Case 3: This concerns portraits. You might have heard many times that you should not take tight portraits using a wide angle lens. Here is the reason. If you try to fill the frame with a face with a wide angle lens, you will have to move very close to the subject. Once you do this, the nose will be very close to the camera and will look larger than what it is. This gives a rather unflattering portrait and such a thing should not be attempted unless you want to pick up a fight with your subject! The effect is due to perspective and this is not distortion. If you had used the same wide angle lens but had stepped back then the perspective will be more pleasing.
So you may ask why not use a wide angle lens, keep more distance to improve perspective and simply crop later? Well, there are some practical limitations. The face of the person will get progressively smaller as you move away and you need to crop heavily with all the disadvantages, – like greater enlargement required, loss of sharpness, more visibility of noise, etc. The remedy is to use a short telephoto lens (about 85mm to 105mm in 35mm format) for portraits. With a short telephoto, you can now move back for a nicer perspective and still get a picture with the face filling the frame. However, this erroneously gives rise to the impression that perspective has improved because of a longer focal length (short telephoto) lens. Not true. The perspective is now more pleasing since you stepped back. For the record a cropped image with a wide angle lens taken from the same position will be indistinguishable from the one you took with a longer focal length!
Conclusion: You have now seen how perspective is important for landscapes, architectural photography, portraits, etc. Here is the summary for you to remember easily:
- Perspective essentially deals with relative size of foreground and background elements in an image.
- It is independent of focal length but is dependent on the subject distance.
- If you want to make the foreground elements larger compared to the background elements you need to move close to the foreground elements and to make them smaller you need to move away. Simply changing the focal length, either by zooming or by using a lens of different focal length, will not help. You must use your feet to change the perspective.
- Even while keeping the foreground subject size the same, you can control the area of background being recorded in the image by using lenses of different focal length. A shorter focal length lens will give you a wider coverage of the background.

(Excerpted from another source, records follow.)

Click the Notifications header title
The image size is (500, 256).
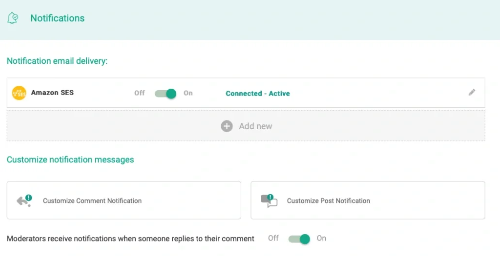(x=57, y=18)
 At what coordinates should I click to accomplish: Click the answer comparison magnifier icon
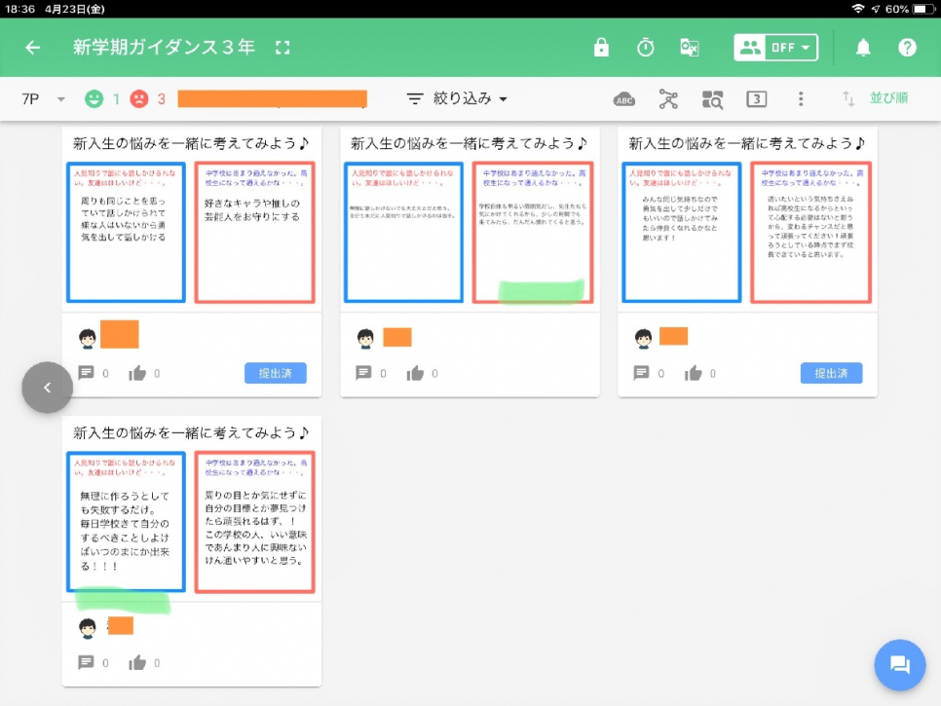(x=712, y=98)
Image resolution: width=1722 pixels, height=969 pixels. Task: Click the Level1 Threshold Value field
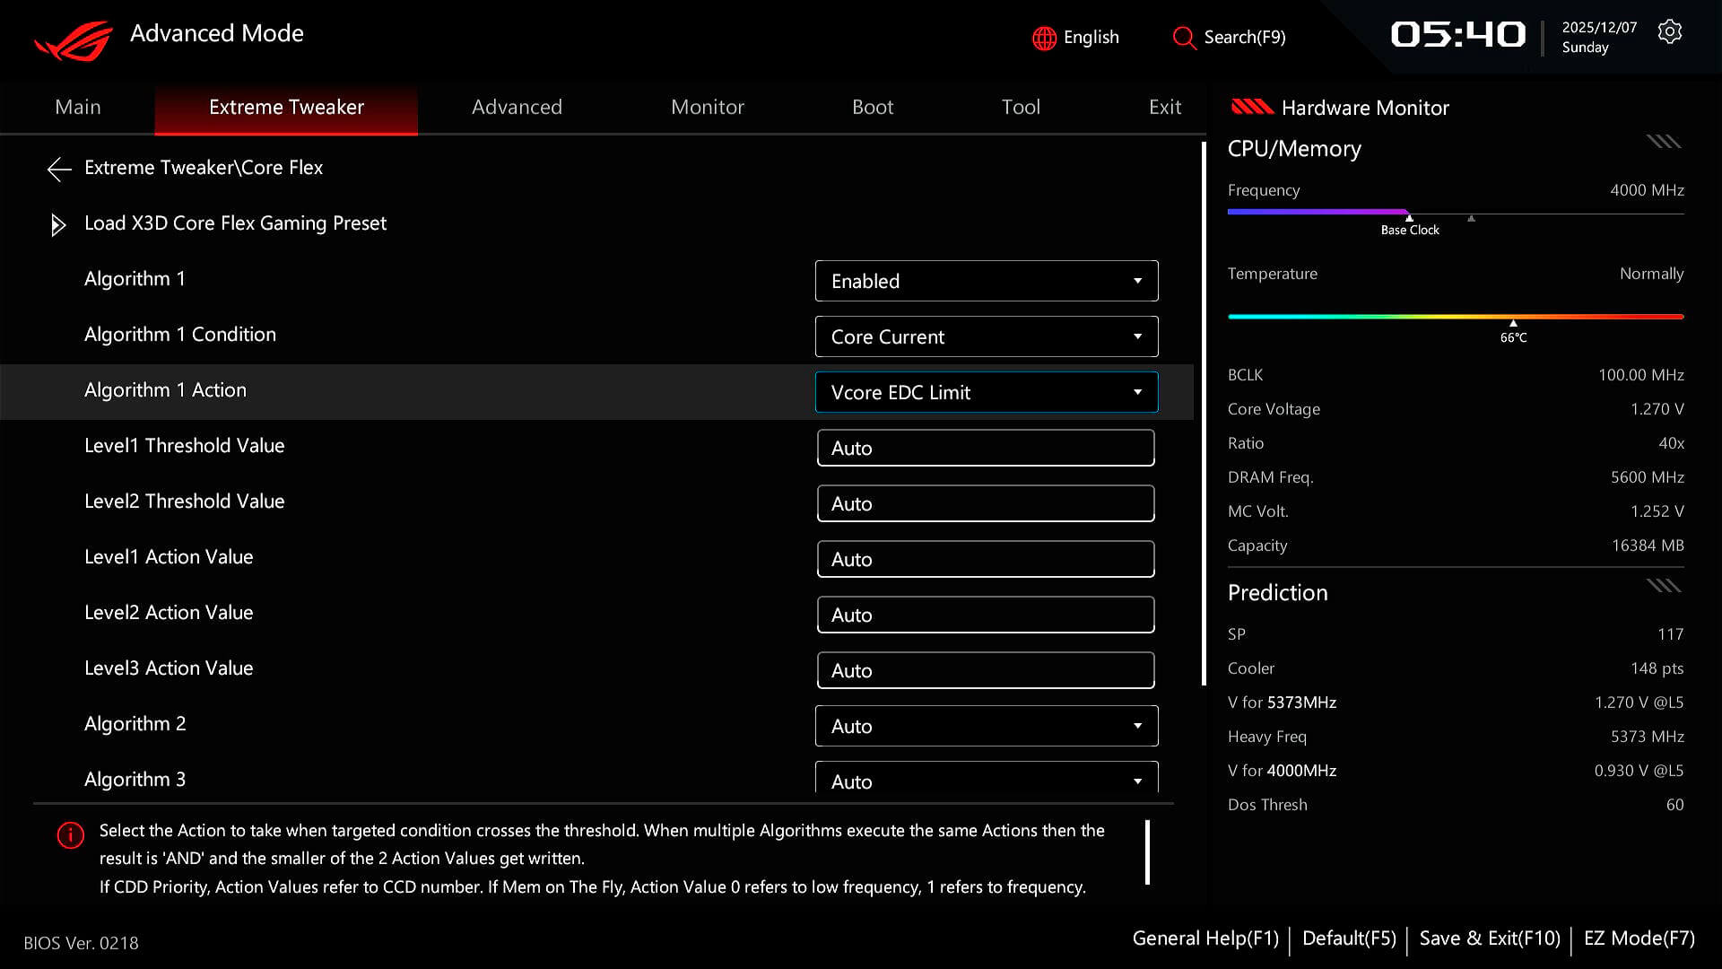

On the other hand you can use a longer focal length to record a lesser background area. (Of course you need to increase the subject distance to keep the subject size the same when you use a longer focal length lens).
Often it is said that using fixed focal length (prime) lenses will improve one’s photography as it will force you to move rather than simply remain stationary and zoom. This statement in Author’s opinion is only partly true. What will really improve your photography is a thorough understanding of perspective. This will help you to get the right effect. If you want to keep the relative size of elements same but increase or decrease the overall image size then you must change focal length, either by zooming or by changing lenses. On the other hand, if you want to change the relative size of the elements, then you must change the subject distance. There is simply no other way!
All photographs, text and images © Ashok Kandimalla.